**Exercise instructions:** Restate word for word the lines that run from the one containing "Task: Select day 7 showing -12.03%" to the last line of the data, both ends included.

**Exercise data:**
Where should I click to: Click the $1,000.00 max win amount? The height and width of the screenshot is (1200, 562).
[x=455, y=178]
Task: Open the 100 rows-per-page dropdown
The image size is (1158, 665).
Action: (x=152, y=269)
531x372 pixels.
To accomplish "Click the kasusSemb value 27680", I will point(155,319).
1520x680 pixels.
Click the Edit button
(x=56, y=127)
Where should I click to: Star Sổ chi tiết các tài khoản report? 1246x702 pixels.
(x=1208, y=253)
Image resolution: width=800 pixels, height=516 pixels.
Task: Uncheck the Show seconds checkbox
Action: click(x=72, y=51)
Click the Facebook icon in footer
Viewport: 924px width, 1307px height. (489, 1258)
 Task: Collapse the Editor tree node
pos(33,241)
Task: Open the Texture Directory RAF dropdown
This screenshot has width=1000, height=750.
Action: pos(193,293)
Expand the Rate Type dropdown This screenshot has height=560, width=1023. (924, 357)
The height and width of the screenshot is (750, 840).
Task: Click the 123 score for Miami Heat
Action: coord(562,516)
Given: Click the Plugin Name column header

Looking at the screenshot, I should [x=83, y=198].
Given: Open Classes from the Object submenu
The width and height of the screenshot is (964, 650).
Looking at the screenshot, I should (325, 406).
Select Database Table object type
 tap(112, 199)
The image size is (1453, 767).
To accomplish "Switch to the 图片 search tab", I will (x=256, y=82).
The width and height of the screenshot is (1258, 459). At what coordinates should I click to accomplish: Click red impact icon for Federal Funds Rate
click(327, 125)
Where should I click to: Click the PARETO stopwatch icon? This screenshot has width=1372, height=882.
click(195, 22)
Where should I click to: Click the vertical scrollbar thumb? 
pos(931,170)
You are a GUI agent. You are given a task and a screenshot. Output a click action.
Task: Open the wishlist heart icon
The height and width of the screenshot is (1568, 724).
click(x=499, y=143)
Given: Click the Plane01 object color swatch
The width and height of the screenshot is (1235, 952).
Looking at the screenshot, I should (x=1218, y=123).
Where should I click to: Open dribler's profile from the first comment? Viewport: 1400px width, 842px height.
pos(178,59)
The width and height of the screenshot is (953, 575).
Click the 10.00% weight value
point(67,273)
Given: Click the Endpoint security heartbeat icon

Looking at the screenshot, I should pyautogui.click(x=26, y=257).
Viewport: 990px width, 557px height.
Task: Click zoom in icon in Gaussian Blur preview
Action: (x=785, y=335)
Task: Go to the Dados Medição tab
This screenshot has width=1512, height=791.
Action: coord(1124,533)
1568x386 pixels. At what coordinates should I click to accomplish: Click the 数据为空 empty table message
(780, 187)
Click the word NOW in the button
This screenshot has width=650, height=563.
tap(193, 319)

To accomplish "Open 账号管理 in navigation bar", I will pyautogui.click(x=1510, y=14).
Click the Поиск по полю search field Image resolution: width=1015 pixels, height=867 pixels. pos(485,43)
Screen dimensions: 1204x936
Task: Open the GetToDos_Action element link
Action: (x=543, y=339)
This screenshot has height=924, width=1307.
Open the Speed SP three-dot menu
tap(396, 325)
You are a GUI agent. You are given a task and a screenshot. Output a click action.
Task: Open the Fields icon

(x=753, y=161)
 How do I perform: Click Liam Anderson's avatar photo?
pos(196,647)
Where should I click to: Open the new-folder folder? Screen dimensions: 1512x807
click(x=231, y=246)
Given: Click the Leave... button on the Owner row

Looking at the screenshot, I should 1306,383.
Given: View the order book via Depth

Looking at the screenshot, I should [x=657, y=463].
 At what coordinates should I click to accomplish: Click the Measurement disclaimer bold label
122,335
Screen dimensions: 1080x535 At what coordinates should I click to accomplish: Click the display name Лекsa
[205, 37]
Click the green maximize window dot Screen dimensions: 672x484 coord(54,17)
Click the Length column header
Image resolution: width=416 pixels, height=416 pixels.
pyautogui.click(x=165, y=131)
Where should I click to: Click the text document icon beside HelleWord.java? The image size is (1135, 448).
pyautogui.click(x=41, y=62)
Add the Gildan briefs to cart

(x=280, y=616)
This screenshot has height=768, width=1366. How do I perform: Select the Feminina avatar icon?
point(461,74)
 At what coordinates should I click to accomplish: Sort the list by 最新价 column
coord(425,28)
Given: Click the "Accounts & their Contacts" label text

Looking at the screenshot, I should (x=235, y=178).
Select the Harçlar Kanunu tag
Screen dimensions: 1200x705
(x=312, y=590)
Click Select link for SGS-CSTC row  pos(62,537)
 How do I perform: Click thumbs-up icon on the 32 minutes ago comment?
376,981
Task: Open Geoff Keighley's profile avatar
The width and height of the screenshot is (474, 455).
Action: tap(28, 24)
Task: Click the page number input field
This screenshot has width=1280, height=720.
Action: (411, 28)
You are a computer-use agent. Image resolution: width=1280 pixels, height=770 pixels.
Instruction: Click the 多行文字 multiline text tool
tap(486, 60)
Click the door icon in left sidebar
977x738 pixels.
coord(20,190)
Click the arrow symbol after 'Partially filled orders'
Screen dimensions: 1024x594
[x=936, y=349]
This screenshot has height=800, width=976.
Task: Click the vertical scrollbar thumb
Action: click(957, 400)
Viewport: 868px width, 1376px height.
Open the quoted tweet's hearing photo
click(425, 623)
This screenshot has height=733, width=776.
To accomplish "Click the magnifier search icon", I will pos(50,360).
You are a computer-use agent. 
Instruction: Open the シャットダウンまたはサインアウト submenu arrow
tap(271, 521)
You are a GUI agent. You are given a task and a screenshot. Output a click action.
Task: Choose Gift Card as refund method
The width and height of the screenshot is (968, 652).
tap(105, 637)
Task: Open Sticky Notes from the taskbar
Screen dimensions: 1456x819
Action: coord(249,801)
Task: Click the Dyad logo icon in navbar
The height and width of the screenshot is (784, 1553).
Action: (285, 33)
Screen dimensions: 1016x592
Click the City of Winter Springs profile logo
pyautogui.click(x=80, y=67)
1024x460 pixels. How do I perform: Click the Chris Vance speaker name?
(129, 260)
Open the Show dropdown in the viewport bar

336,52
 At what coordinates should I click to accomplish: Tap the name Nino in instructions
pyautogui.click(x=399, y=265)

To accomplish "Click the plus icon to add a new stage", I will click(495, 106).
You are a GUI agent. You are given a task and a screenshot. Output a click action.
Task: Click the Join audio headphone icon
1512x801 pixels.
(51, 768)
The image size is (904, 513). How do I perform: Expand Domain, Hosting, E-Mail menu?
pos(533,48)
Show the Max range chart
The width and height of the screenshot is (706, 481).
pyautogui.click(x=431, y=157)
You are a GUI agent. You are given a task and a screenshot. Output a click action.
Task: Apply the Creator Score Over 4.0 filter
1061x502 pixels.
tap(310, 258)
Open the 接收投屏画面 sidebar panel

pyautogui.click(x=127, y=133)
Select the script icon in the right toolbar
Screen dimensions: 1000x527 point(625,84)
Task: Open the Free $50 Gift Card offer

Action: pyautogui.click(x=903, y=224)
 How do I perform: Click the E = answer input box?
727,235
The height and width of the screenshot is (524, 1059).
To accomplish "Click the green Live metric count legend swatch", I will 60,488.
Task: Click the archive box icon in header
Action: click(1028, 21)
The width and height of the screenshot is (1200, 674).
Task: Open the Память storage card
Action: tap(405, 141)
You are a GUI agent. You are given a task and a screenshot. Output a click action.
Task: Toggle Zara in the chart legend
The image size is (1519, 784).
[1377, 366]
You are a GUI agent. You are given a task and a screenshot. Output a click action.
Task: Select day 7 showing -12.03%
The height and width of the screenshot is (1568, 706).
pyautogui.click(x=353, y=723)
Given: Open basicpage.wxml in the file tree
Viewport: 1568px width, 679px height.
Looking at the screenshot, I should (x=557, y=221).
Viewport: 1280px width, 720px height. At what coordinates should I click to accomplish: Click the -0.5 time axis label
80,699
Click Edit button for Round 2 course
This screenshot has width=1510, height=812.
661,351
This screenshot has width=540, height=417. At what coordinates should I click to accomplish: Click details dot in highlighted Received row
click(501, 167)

**Answer box:**
Task: Select day 7 showing -12.03%
The height and width of the screenshot is (1568, 706).
pyautogui.click(x=353, y=723)
Given: Open basicpage.wxml in the file tree
Viewport: 1568px width, 679px height.
Looking at the screenshot, I should (x=557, y=221).
Viewport: 1280px width, 720px height. At what coordinates should I click to accomplish: Click the -0.5 time axis label
80,699
Click Edit button for Round 2 course
This screenshot has width=1510, height=812.
661,351
This screenshot has width=540, height=417. At what coordinates should I click to accomplish: Click details dot in highlighted Received row
click(501, 167)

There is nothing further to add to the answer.